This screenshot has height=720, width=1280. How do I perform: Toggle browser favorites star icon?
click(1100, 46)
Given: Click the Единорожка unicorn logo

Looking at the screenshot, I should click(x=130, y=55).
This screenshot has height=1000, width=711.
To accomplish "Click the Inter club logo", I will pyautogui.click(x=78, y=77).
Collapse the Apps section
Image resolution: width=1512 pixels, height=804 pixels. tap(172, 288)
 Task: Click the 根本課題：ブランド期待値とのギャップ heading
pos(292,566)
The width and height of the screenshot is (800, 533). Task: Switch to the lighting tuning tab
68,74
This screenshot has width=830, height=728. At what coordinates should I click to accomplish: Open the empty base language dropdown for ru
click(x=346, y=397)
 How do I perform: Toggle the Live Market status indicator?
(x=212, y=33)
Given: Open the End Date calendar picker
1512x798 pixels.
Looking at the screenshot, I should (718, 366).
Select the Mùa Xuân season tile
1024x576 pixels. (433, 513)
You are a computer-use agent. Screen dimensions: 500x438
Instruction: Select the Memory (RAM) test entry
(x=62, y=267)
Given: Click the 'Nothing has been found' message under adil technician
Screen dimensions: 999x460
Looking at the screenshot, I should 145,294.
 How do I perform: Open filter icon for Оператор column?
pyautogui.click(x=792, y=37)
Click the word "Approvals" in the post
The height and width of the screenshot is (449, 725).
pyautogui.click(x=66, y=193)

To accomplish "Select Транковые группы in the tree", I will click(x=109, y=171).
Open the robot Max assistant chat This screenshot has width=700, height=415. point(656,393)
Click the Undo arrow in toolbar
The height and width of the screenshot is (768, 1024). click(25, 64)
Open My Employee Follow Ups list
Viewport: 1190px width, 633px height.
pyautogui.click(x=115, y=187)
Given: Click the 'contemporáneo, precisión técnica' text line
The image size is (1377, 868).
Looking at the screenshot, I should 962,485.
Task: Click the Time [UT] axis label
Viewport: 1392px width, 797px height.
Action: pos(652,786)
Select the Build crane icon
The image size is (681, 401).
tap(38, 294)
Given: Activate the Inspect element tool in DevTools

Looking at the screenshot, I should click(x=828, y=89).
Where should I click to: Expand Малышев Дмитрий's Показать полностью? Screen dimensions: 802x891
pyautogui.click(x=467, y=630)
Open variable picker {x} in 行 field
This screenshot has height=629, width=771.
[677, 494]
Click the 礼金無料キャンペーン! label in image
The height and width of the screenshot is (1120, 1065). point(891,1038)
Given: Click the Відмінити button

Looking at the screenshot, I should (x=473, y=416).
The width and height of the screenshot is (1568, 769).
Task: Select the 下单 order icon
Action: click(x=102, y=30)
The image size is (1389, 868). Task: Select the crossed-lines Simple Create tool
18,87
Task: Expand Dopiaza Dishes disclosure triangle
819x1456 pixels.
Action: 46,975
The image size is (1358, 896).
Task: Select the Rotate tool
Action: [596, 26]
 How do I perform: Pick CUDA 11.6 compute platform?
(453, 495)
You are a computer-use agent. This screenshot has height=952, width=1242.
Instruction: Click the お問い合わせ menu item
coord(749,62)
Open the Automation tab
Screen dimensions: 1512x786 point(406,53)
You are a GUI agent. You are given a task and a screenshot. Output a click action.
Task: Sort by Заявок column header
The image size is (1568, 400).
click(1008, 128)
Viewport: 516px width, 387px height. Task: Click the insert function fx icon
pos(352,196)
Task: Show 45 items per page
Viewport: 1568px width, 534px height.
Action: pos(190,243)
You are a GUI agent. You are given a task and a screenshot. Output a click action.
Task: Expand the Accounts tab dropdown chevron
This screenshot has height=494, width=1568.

::::

Task to complete: Work out how many lines in the records include "picker". Only the number should be given.

Solution for this problem: 2